Community Organizing

Community Organizing (CO) ist eine spezifische Form des Organizing, die ein Bündel an Maßnahmen zur Gemeinwesenarbeit bezeichnet.[1] Es wird auf Stadtteilebene oder zur Mitgliedergewinnung – z. B. Gewerkschaften oder Kirchengemeinden – und für die Stärkung der Durchsetzungskraft von (benachteiligten) Gruppen eingesetzt. Als Traditionslinien gelten die Settlement-Bewegung (Arnold Toynbee, Großbritannien), die radikaldemokratische Gemeinwesenarbeit (Saul D. Alinsky, USA) und die integrative Gemeinwesenarbeit (Murray G. Ross, USA). Saul D. Alinsky als Begründer des Community Organizing veranstaltete am 14. Juli 1939 die erste Versammlung des Back of the Yards Neighborhood Council, das er in einem berüchtigten Armenviertel von Chicago organisierte. Unter Anleitung von Community Organizern werden die Bewohner befähigt und bestärkt, aktiv für ihre eigenen Interessen und oft gegen die Interessen großer Unternehmen, einzelner Unternehmer oder mächtiger staatlicher Einrichtungen vorzugehen.[2]

Konzept

Das Konzept Community Organizing besteht aus einem wiederholten Zyklus von drei Schritten: Zuhören, Recherchieren und Handeln.

■ Bereitgestellte Daten ■

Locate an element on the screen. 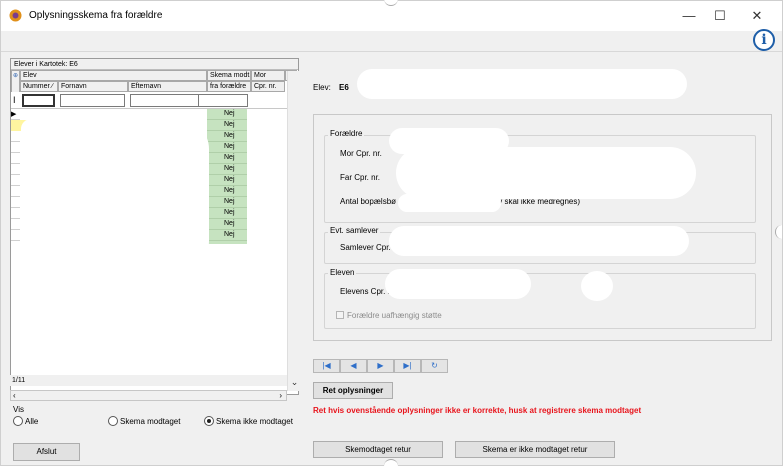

--

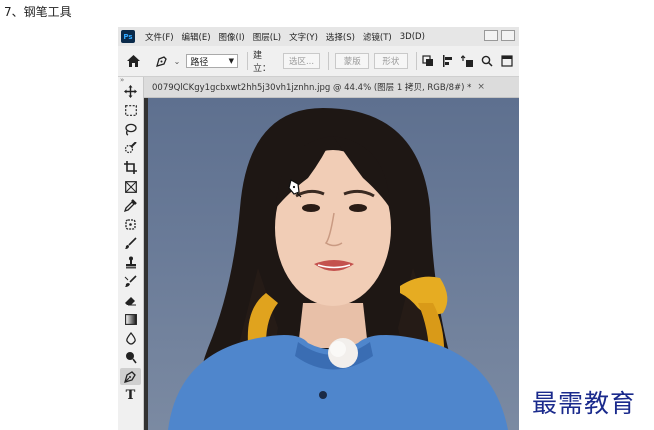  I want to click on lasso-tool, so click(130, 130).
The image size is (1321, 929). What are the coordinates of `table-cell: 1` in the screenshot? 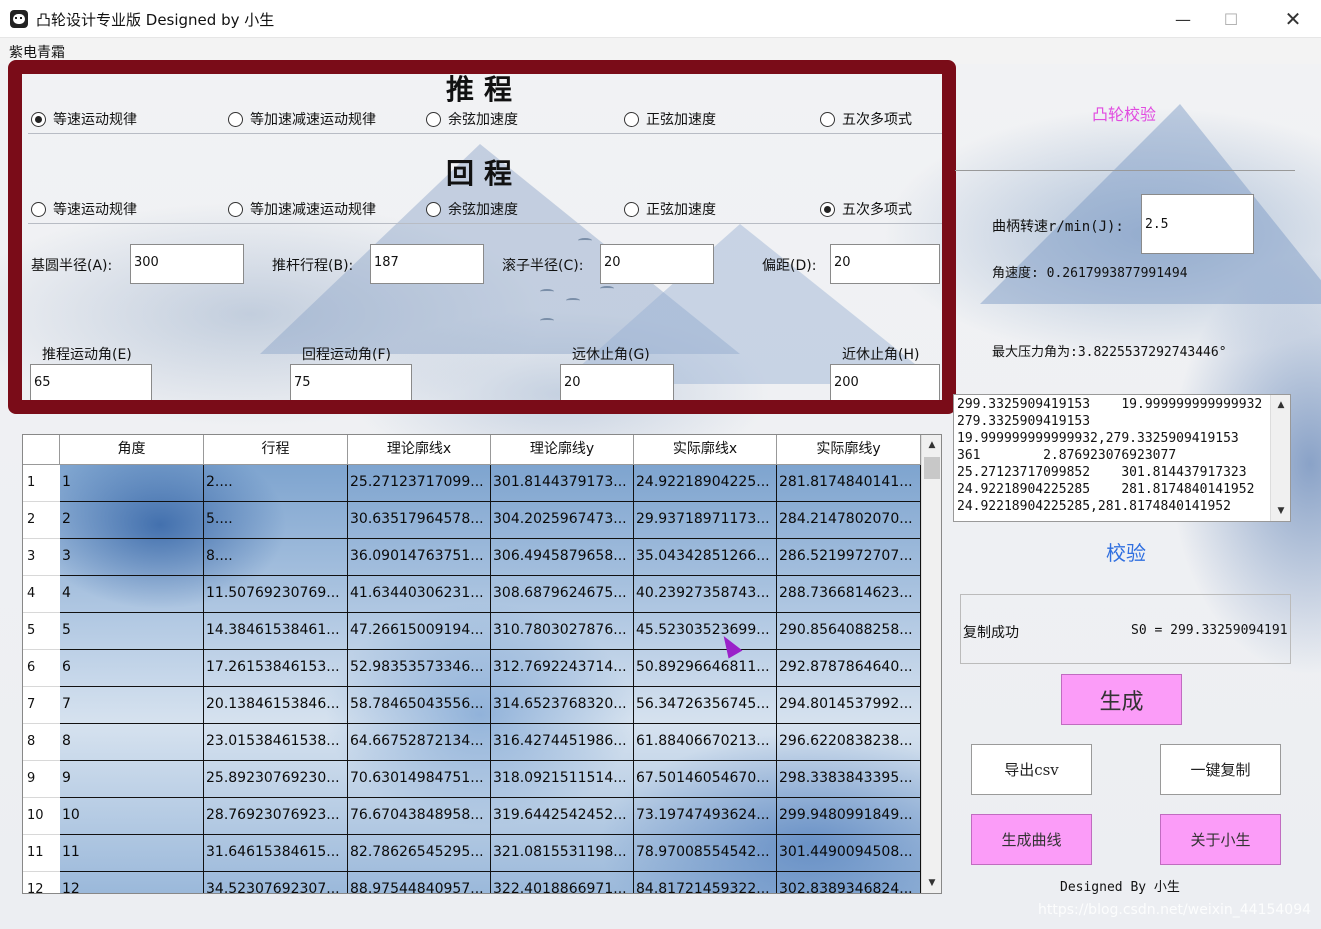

■ Arbeitsauftrag 1 ■
Prüfe, ob die folgenden Aussagen mit dem Textauszug über Community Organizing übereinstimmen. Antworte jeweils mit Ja oder Nein und zitiere die entscheidenden Worte wörtlich: (a) Saul D. Alinsky veranstaltete am 14. Juli 1939 die erste Versammlung des Back of the Yards Neighborhood Council. (b) Die Settlement-Bewegung wird mit Murray G. Ross verbunden. (c) Der Zyklus des Community Organizing umfasst vier Schritte.
■ Arbeitsauftrag 2 ■
Führe den Textauszug über Community Organizing nach seinem letzten Satz weiter.
Die Daten stammen aus einer anderen Quelle als der Textauszug.

■ Antwort 1 ■
(a) Ja: „veranstaltete am 14. Juli 1939 die erste Versammlung des Back of the Yards Neighborhood Council“
(b) Nein: „die Settlement-Bewegung (Arnold Toynbee, Großbritannien)“
(c) Nein: „besteht aus einem wiederholten Zyklus von drei Schritten: Zuhören, Recherchieren und Handeln“

■ Antwort 2 ■
Ein Organizer befragt die Bewohner einzeln nach ihren Interessen zur Entwicklung des Stadtteils. Durch Zuhören werden vielfältige Aspekte bekannt. Diese werden bei einer Zusammenkunft vorgestellt und beraten. In der Phase des Recherchierens wird nach bekannten Lösungsansätzen, Möglichkeiten zur Umsetzung und Ansprechpartnern gesucht. Wenn die Probleme identifiziert wurden, schließt sich die Phase des Handels an. Dabei werden zur Umsetzung Entscheidungsträger und die Öffentlichkeit einbezogen und gfs. Widerstände demokratisch bearbeitet.[1]

Anwendung

Die großen Gewerkschaften im anglo-amerikanischen Raum unterhalten zu diesem Zweck eigene Organizing-Institute, in denen professionelle Aktivisten („Organizer“) ausgebildet werden, deren hauptamtliche Arbeit darin besteht, in Betriebe mit niedrigen Löhnen, schlechten Arbeitsbedingungen und zumeist geringem Organisationsgrad zu gehen und die Beschäftigten für eine Mitgliedschaft in der Gewerkschaft zu gewinnen. Im zweiten Schritt wird dann gemeinsam mit den Beschäftigten ein Arbeitskampf für vorher konkret definierte Ziele organisiert, in den die Beschäftigten zumeist auch stark eingebunden sind. US-Gewerkschaften konnten so in den letzten Jahrzehnten mehrere Millionen neuer Mitglieder gewinnen.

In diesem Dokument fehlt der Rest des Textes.